(Dataset entries)
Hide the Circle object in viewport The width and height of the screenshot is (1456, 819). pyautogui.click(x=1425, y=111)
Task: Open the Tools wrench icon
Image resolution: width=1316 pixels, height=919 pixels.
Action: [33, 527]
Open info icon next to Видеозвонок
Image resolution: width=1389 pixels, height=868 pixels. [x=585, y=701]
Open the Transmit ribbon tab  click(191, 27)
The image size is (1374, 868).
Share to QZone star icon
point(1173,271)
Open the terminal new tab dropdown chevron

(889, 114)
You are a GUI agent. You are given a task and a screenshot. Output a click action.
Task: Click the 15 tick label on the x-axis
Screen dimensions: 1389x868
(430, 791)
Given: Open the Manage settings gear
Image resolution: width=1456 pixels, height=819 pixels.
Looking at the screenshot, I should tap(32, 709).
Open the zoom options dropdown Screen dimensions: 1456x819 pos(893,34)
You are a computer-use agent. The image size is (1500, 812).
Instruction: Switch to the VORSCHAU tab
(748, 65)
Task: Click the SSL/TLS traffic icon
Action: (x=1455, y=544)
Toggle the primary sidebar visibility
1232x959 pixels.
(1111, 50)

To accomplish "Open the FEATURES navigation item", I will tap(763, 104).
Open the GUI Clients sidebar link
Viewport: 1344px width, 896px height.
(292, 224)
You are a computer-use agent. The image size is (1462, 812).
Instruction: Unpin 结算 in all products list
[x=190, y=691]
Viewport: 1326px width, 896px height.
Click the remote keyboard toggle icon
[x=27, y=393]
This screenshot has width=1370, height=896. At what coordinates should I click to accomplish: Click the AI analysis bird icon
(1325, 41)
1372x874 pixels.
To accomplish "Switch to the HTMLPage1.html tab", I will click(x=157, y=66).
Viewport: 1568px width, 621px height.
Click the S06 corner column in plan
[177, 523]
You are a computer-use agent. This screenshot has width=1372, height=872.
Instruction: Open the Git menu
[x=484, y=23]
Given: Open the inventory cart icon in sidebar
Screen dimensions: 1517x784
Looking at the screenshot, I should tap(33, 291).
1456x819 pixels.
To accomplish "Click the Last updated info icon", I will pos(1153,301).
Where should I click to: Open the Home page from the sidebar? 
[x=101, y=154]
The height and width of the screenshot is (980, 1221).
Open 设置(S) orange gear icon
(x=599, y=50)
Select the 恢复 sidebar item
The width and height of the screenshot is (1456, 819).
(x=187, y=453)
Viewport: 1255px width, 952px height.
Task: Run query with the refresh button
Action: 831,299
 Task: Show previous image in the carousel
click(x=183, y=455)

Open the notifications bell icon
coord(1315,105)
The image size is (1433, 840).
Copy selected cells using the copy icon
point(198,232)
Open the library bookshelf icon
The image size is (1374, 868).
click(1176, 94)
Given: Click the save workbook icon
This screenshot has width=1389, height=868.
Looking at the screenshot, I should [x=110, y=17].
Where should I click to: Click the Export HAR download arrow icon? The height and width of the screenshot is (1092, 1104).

*Work to be completed*.
The answer should be nothing more than the lines from the one with "This screenshot has width=1389, height=868." through the end of the entries, restated word for word.

*Exercise answer*.
This screenshot has width=1389, height=868.
Looking at the screenshot, I should [x=110, y=17].
Where should I click to: Click the Export HAR download arrow icon? The height and width of the screenshot is (1092, 1104).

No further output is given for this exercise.